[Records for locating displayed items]
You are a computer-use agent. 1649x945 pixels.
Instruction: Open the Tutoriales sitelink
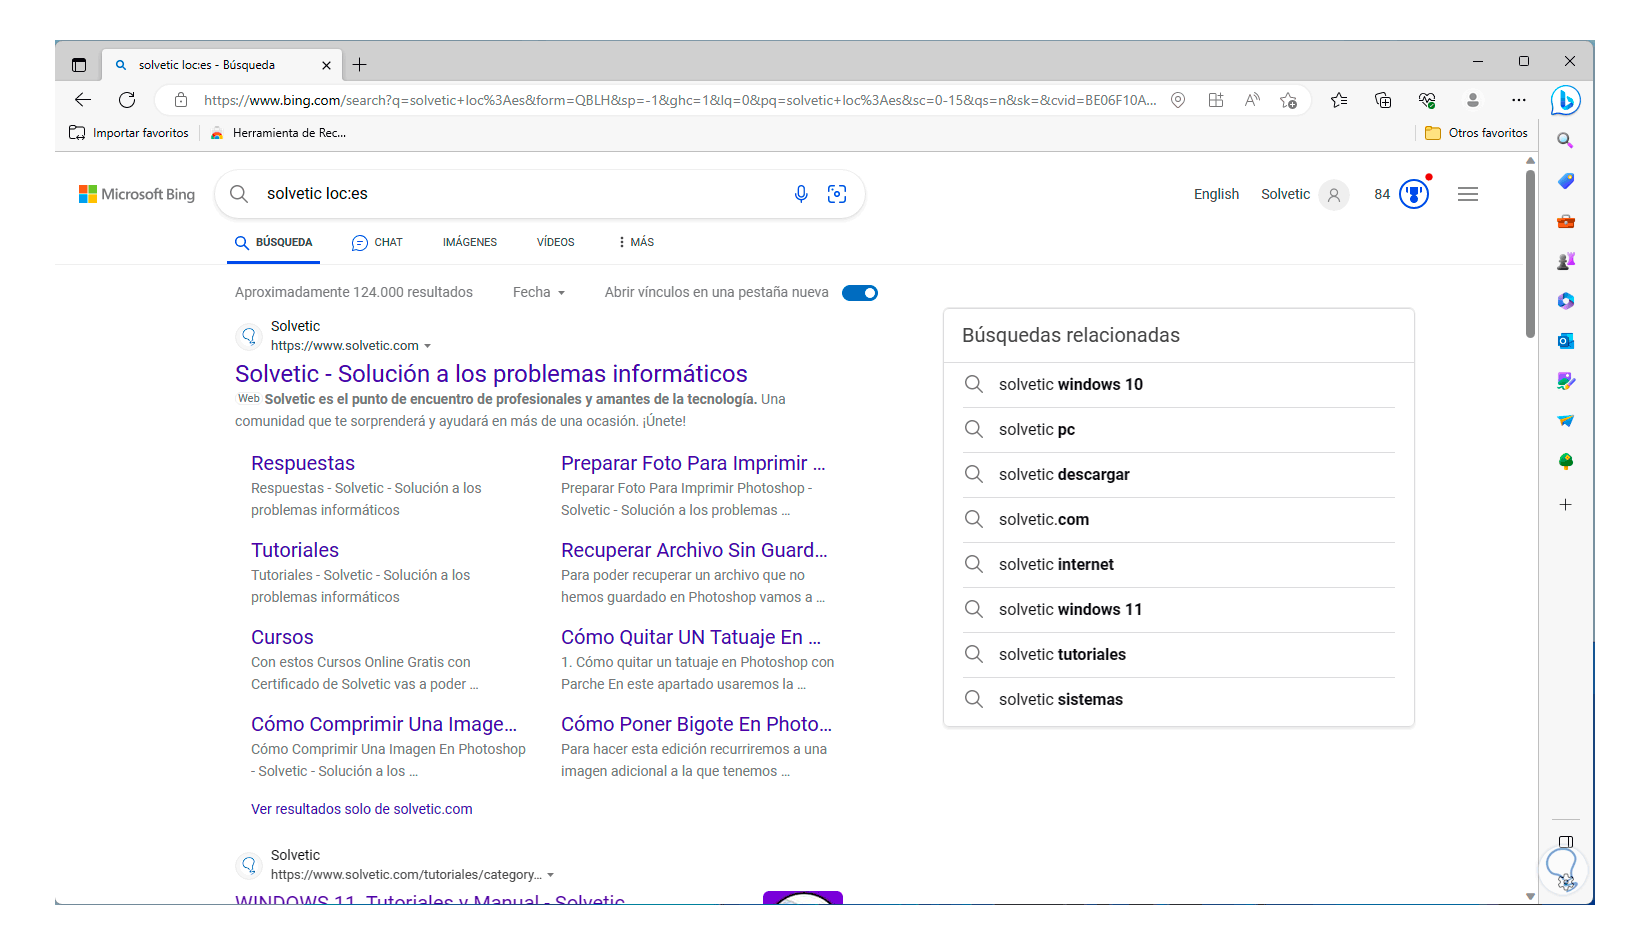[295, 550]
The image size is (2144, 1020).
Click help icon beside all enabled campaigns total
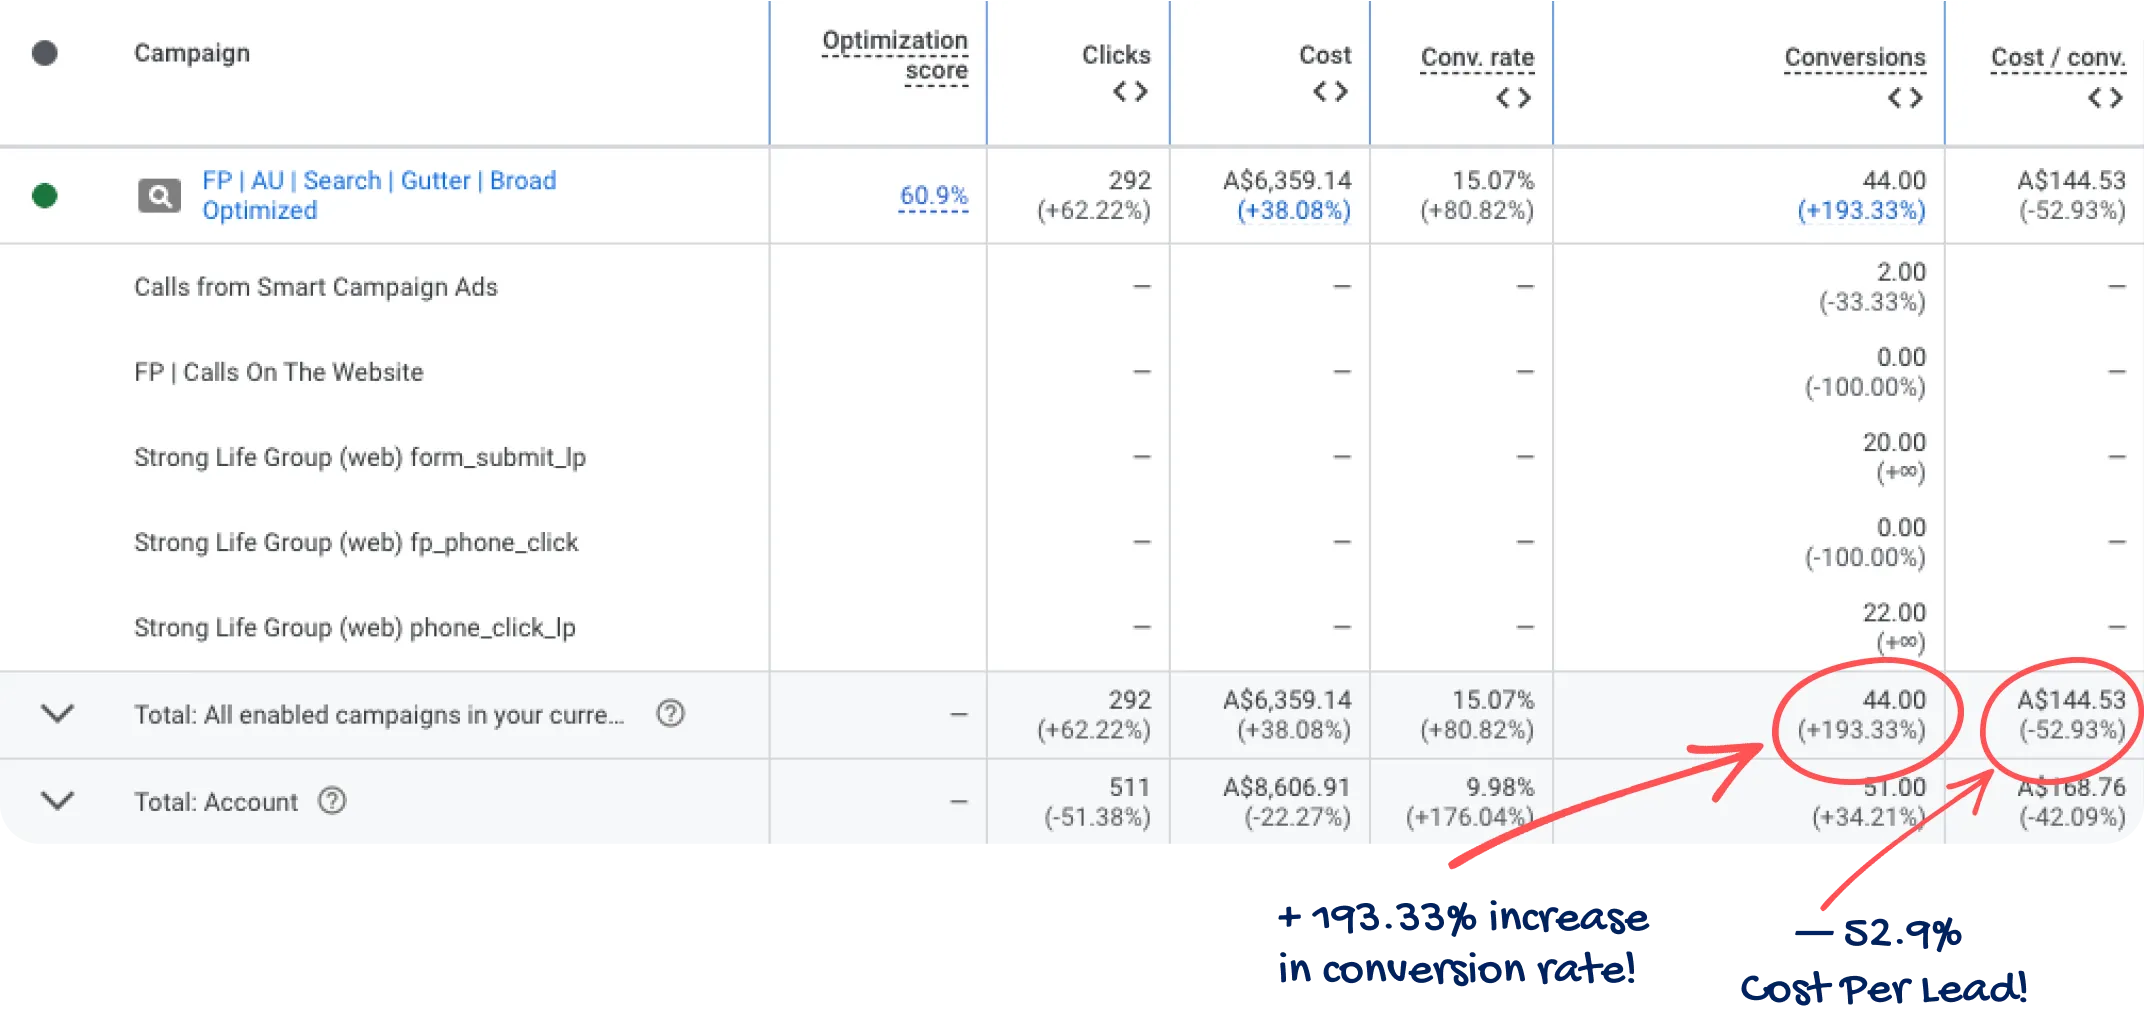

[INSTRUCTIONS FOR THE TASK]
Rewrite the material above, switching every "help icon" to "info icon" and keeping everything else unchanged. Leave out the pictures.

[COMPLETED EXERCISE]
You are a computer-use agent. 1649x945 pixels.
Instruction: Open the Tutoriales sitelink
[295, 550]
The image size is (2144, 1020).
Click info icon beside all enabled campaigns total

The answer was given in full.